Supplied records —
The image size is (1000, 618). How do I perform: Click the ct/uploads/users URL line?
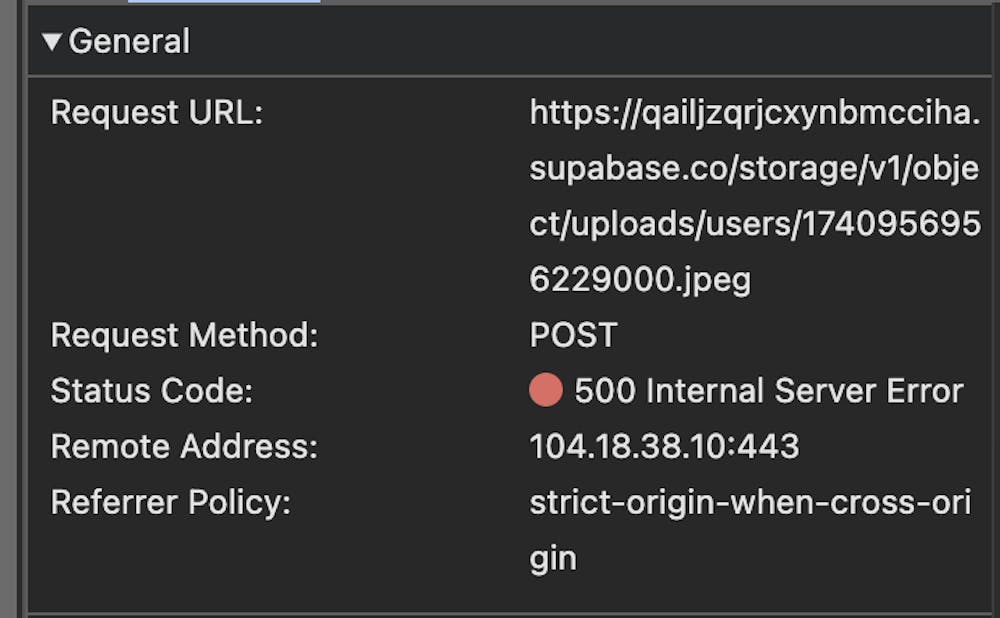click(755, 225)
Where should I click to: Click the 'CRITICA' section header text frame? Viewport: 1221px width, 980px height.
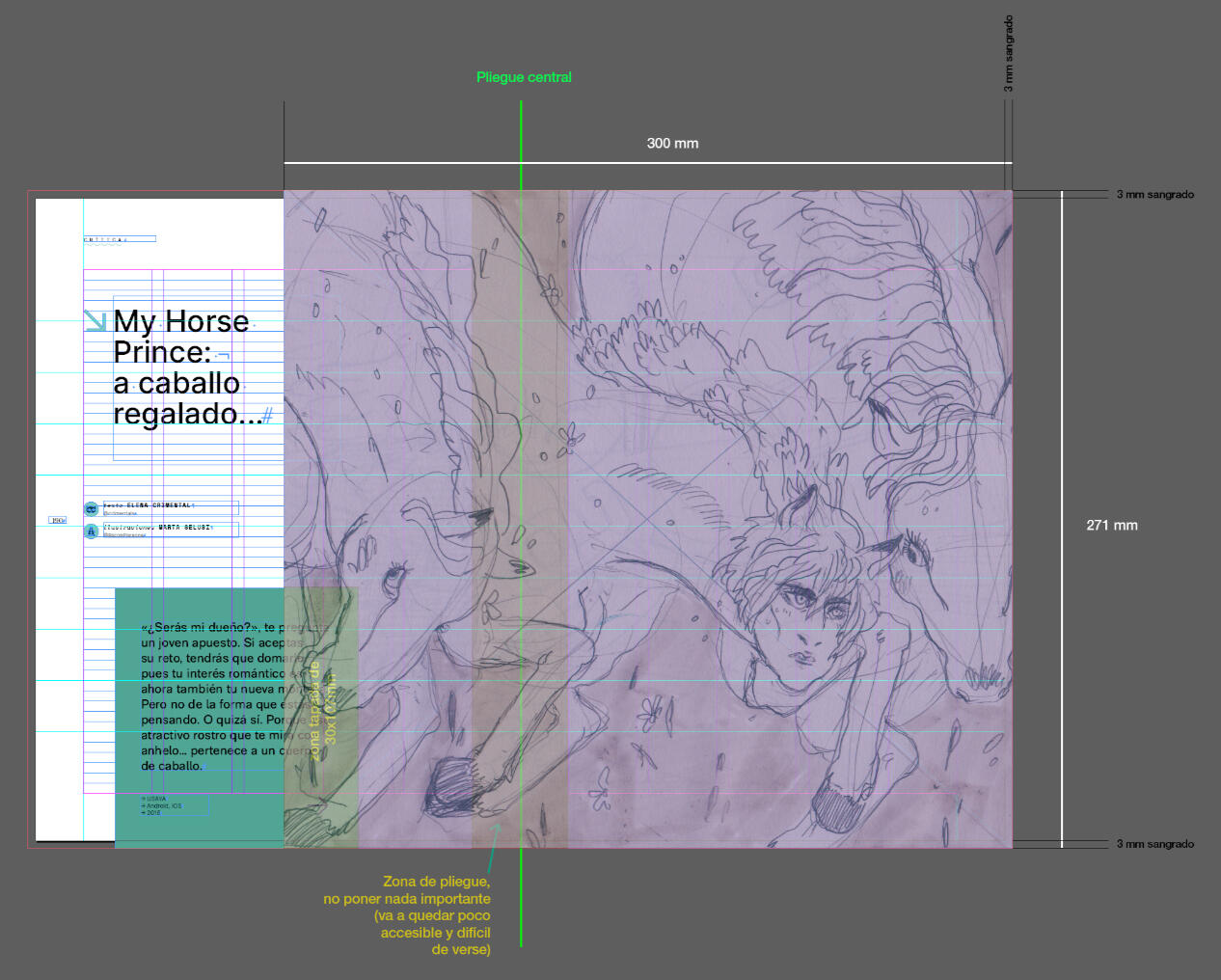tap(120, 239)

* * *

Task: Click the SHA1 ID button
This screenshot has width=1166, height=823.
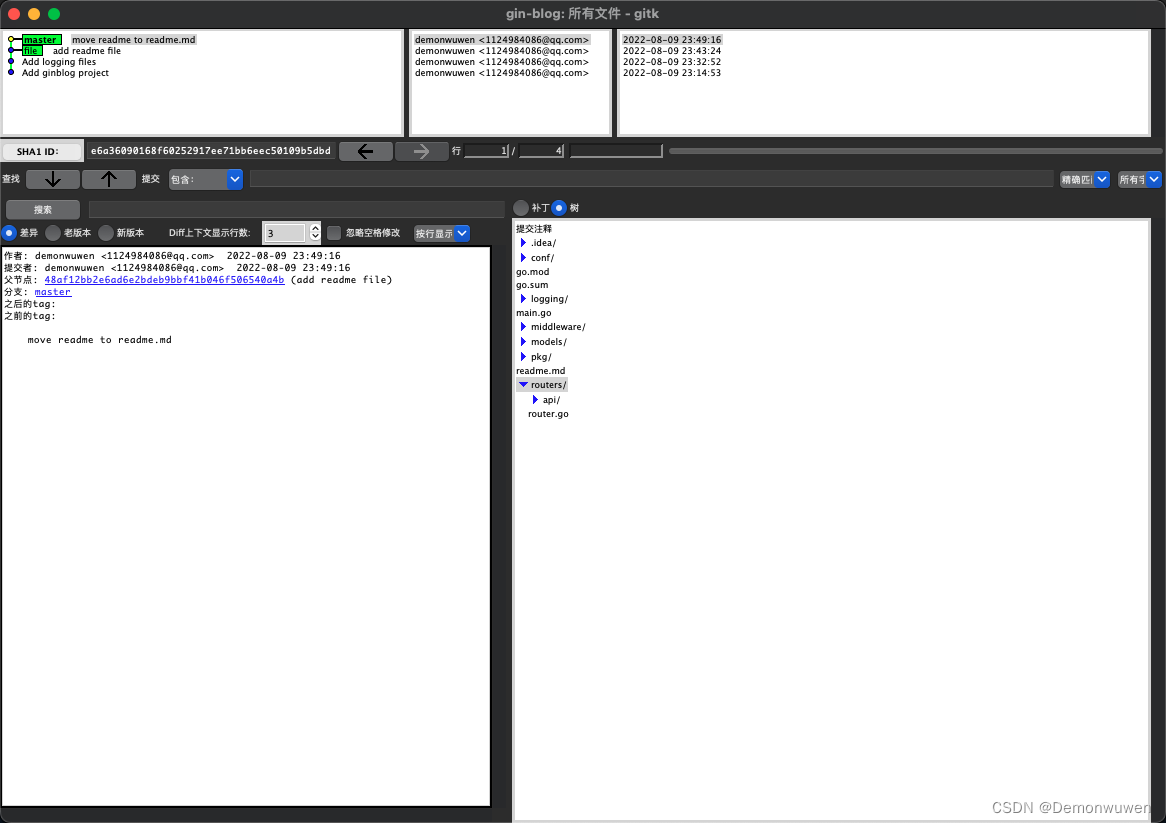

Activity —
The response must hold only the lines above from the line with "Task: Click the SHA1 ID button" through the line with "This screenshot has width=1166, height=823.", each copied exactly, both ends kept.

Exercise solution —
Task: Click the SHA1 ID button
This screenshot has width=1166, height=823.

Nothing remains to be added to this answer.